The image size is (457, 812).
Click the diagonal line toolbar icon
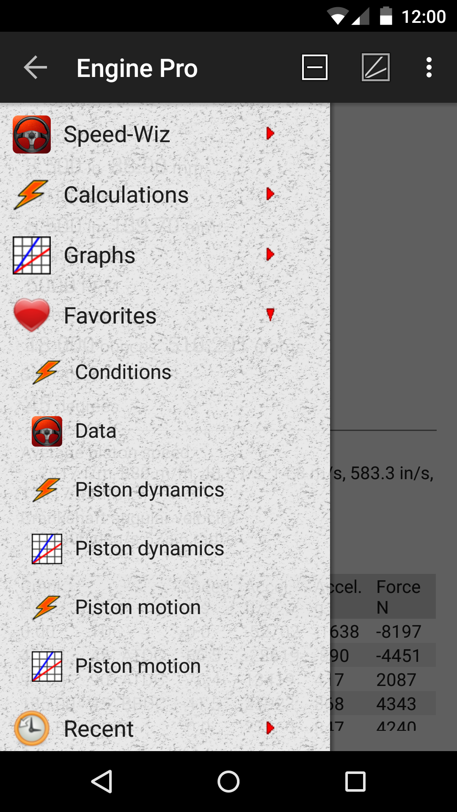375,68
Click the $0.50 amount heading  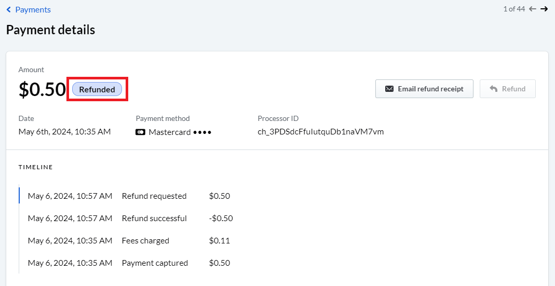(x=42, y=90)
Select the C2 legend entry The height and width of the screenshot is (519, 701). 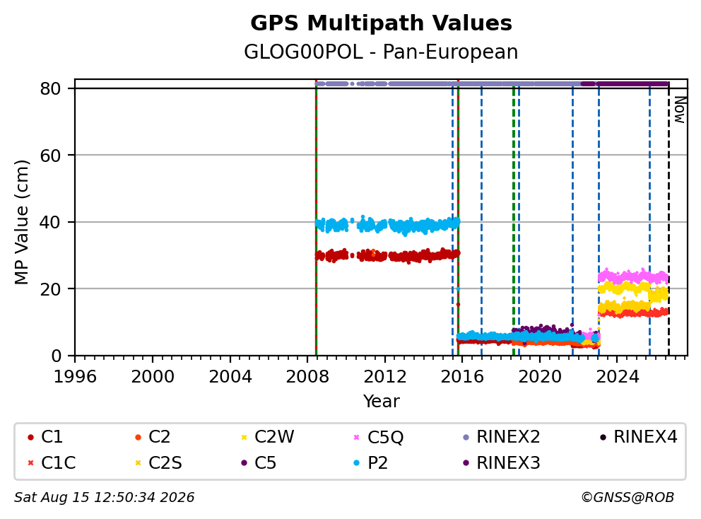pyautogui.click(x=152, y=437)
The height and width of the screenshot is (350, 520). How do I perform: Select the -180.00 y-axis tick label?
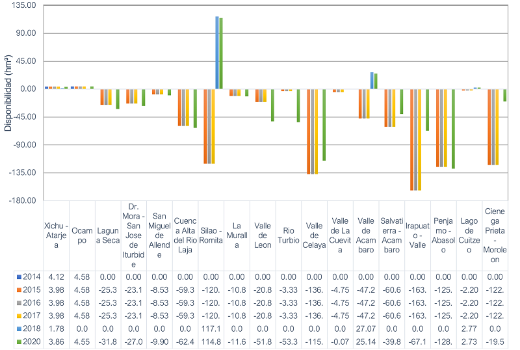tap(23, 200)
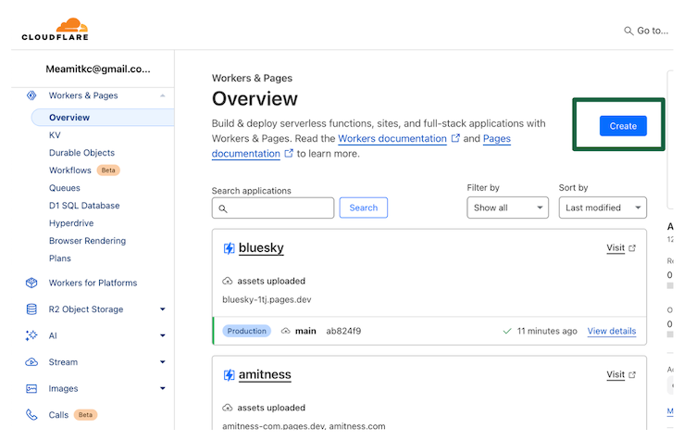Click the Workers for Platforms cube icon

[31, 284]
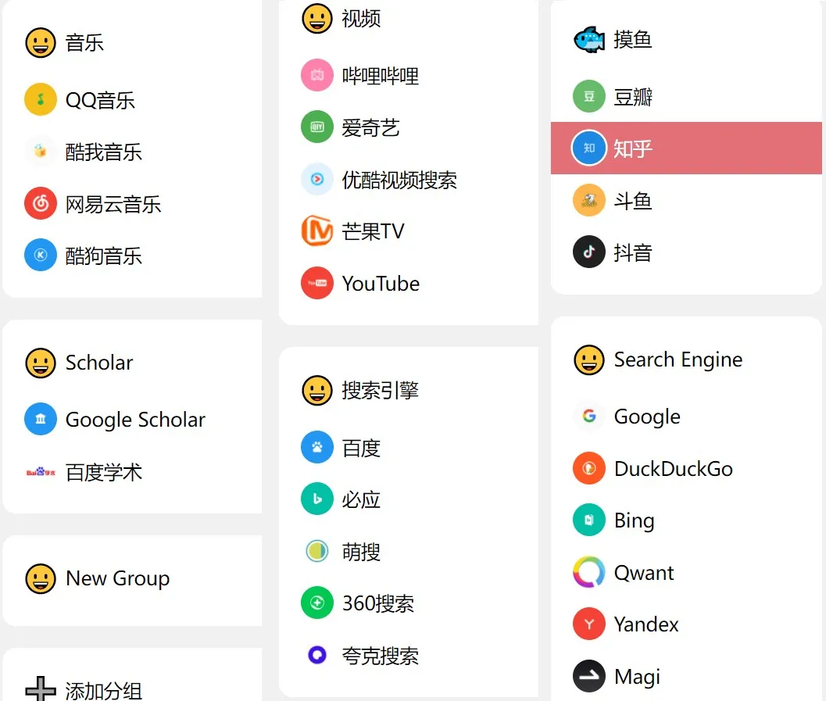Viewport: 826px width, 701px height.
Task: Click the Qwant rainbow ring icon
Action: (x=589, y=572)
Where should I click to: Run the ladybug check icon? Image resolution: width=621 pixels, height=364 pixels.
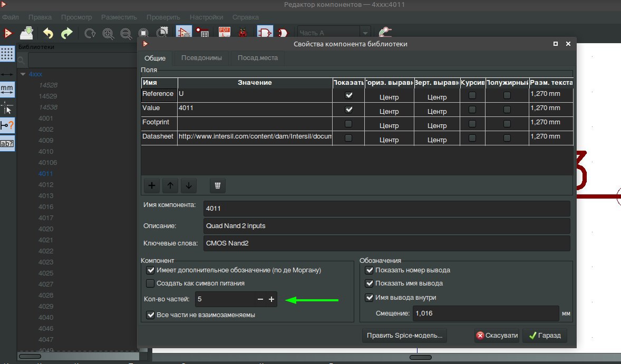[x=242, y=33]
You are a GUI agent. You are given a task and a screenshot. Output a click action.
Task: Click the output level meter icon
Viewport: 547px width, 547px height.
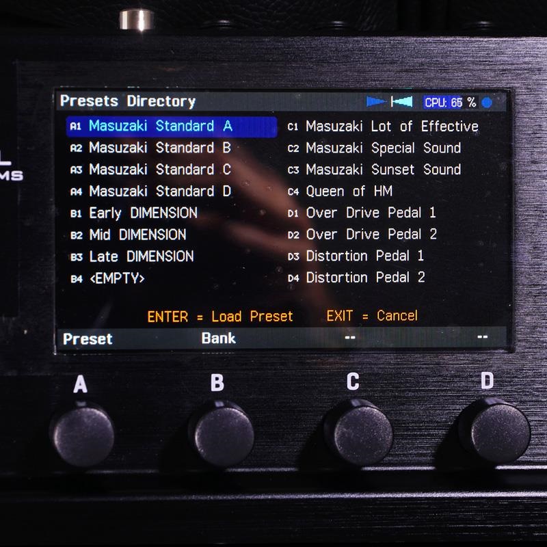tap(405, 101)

ZADANIE – Zamień „ladybug” na „beetle” w wierszach od tego, który zawiera „Where should I”, do końca materiału, a resztę przepisz bez zmian. Obrazy pomiń w odpowiedzi.

ODPOWIEDŹ –
Where should I click to: Run the beetle check icon? Image resolution: width=621 pixels, height=364 pixels.
[x=242, y=33]
You are a GUI agent. You are given a task and a screenshot. Output a click action.
Task: Click the output level meter icon
Viewport: 547px width, 547px height.
tap(405, 101)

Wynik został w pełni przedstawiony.